● **STUDY TEXT**:

--

= Shinji Kazama =

Japanese motorcyclist (born 1950)

Shinji Kazama (born 26 September 1950) is a Japanese motorcyclist who rode to the North and South Poles on motorcycles. He is shown in the documentary television series Pole to Pole (1992), presented by Michael Palin, when he and Palin happened to be on the same flight to Patriot Hills Base Camp.

As of 2010, Kazama was the only person to have reached both poles on a motorcycle. He reached the North Pole on 21 April 1987, and the South Pole on 3 January 1992. Kazama's trip to the South Pole set an overland speed record for the journey (24 days) which stood until 2005. He also set records for elevations reached on Mount Everest (5880 m in 1985, 6005 m in 1986), Mount Kilimanjaro and Mount Fuji by motorcycle. In 1982, Kazama became the first Japanese national to finish the Dakar Rally. He won the Dakar Rally in the 500cc class in 1984. In 1987 he won the Rallye des Pharaons in the 250cc class.

In 2004, while again participating in the Dakar Rally, Kazama was struck by a big rig, mangling his left leg. He was flown to a hospital in Paris, where the leg was saved, but Kazama was left reliant on a cane to walk. In 2007, Kazama was appointed a goodwill ambassador for the United Nations World Health Organization "Bone and Joint Decade" (2000-2010). In the same year, Kazama undertook The Trans Eurasian Continent Tour, covering 11,250 mi (from Vladivostok to Cabo da Roca, Portugal) in 52 days. In 2008 and 2009, Kazama drove a Subaru Forester from Alexandria, Egypt, to Cape Town, South Africa, to promote the Bone and Joint Decade. In 2009, he traversed Australia. From May to September 2010, Kazama and three other physically disabled riders journeyed from the South Pole to the North Pole using motorcycles, bicycles, dog sleds and boats, starting off from the southern tip of Chile and finishing in Lund, Sweden.

--

Extracted records:

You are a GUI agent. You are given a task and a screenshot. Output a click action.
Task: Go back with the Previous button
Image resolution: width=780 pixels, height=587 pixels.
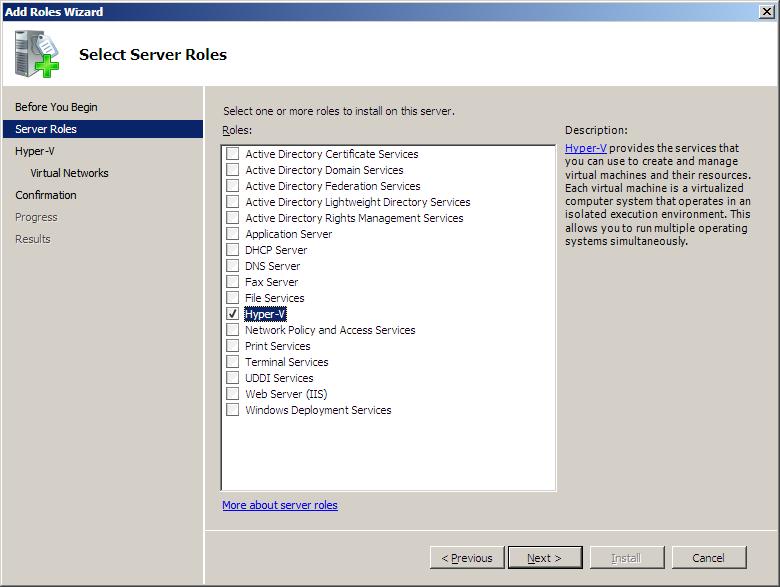[466, 558]
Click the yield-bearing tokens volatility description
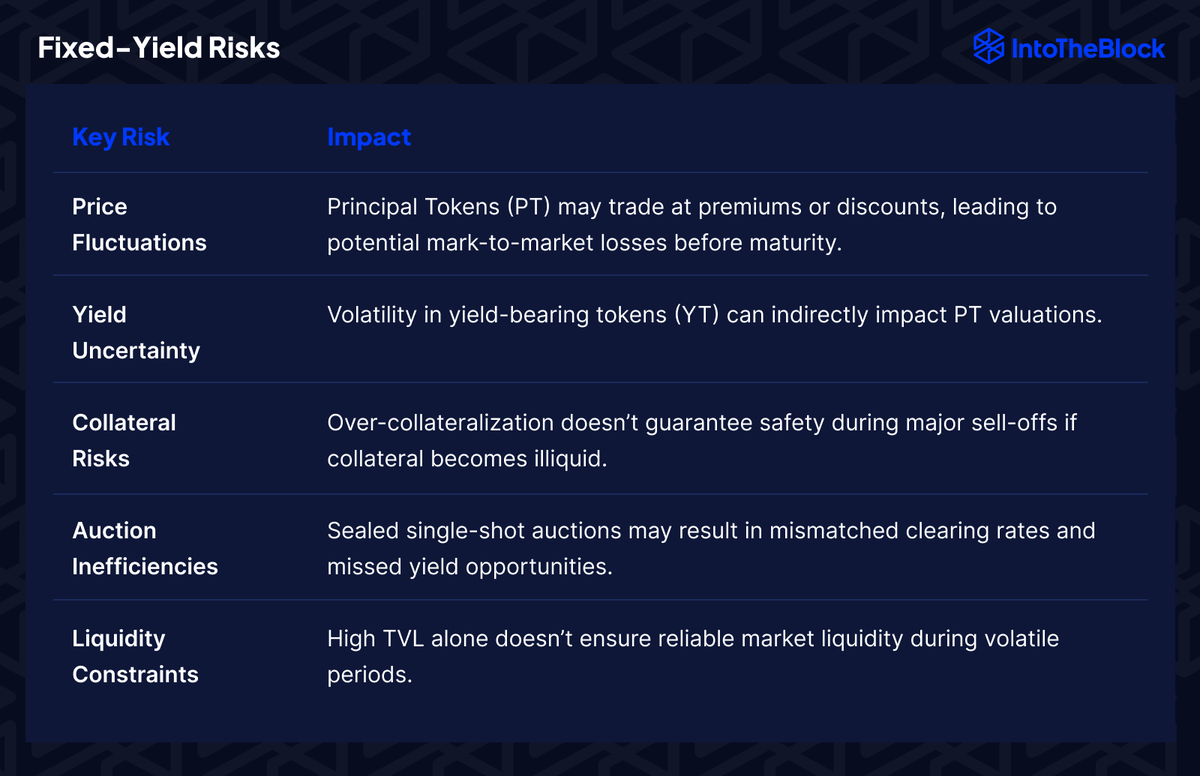The height and width of the screenshot is (776, 1200). (x=714, y=314)
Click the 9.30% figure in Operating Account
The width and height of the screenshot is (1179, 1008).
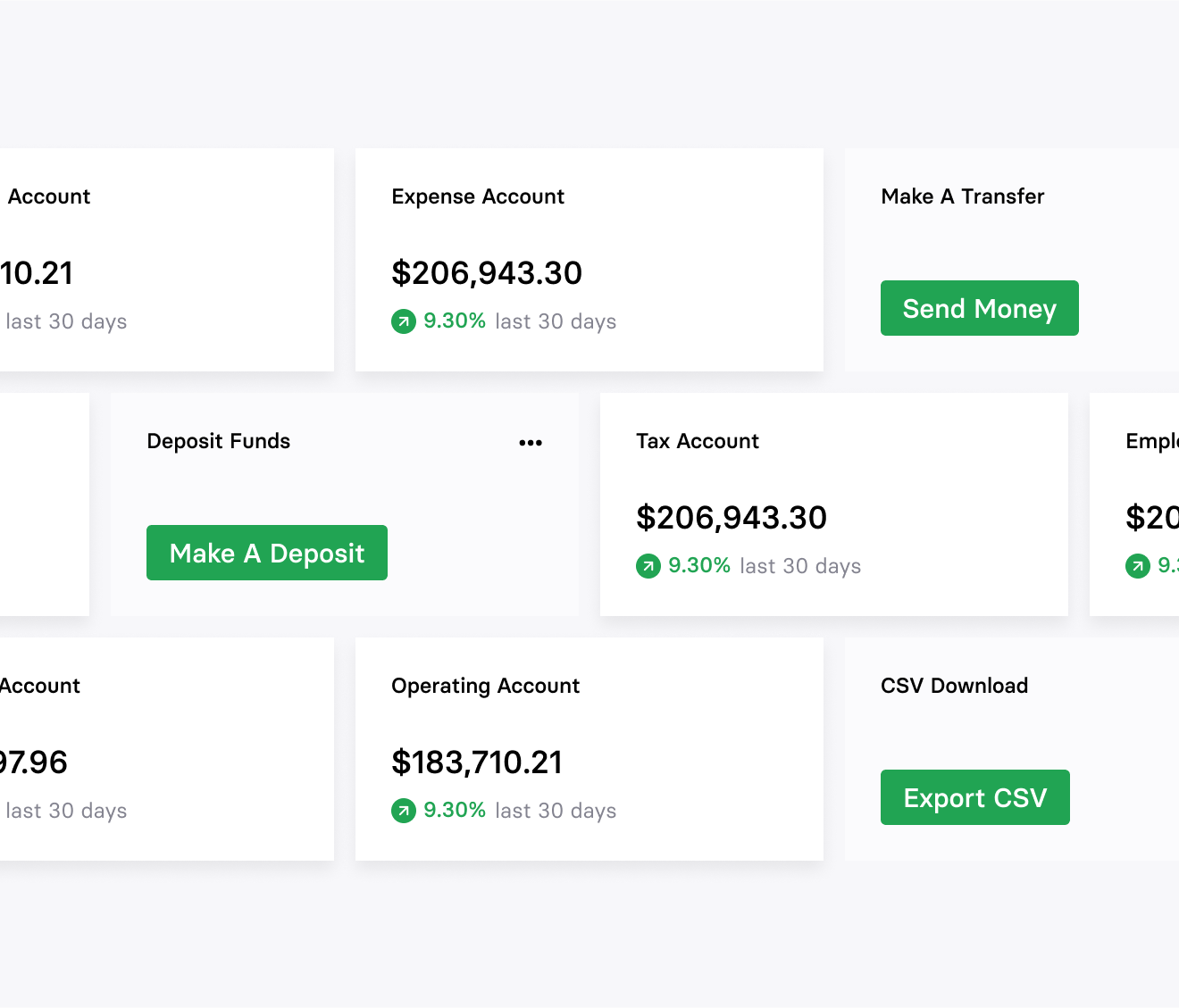(455, 811)
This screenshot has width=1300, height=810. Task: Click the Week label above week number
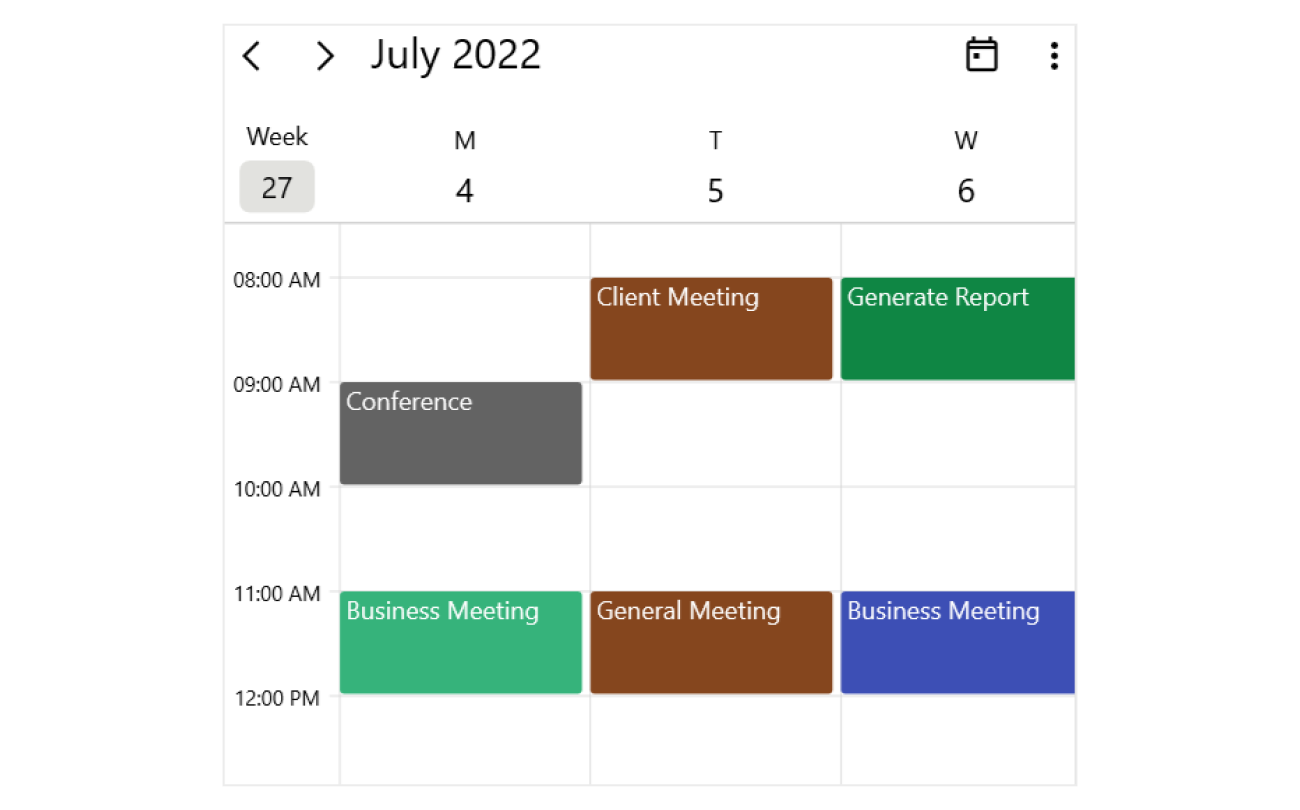click(x=277, y=137)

--

● **EXERCISES**:
[1] List the modes of transport that the Shinji Kazama article says were used on the 2010 journey from the South Pole to the North Pole.
[2] According to the Shinji Kazama article, on what date did Kazama reach the North Pole?
[3] Print the passage of the Shinji Kazama article from "Japanese motorcyclist (born" to "Hills Base Camp.".

● **ANSWERS GIVEN**:
[1] Motorcycles, bicycles, dog sleds and boats.

[2] 21 April 1987.

[3]
Japanese motorcyclist (born 1950)

Shinji Kazama (born 26 September 1950) is a Japanese motorcyclist who rode to the North and South Poles on motorcycles. He is shown in the documentary television series Pole to Pole (1992), presented by Michael Palin, when he and Palin happened to be on the same flight to Patriot Hills Base Camp.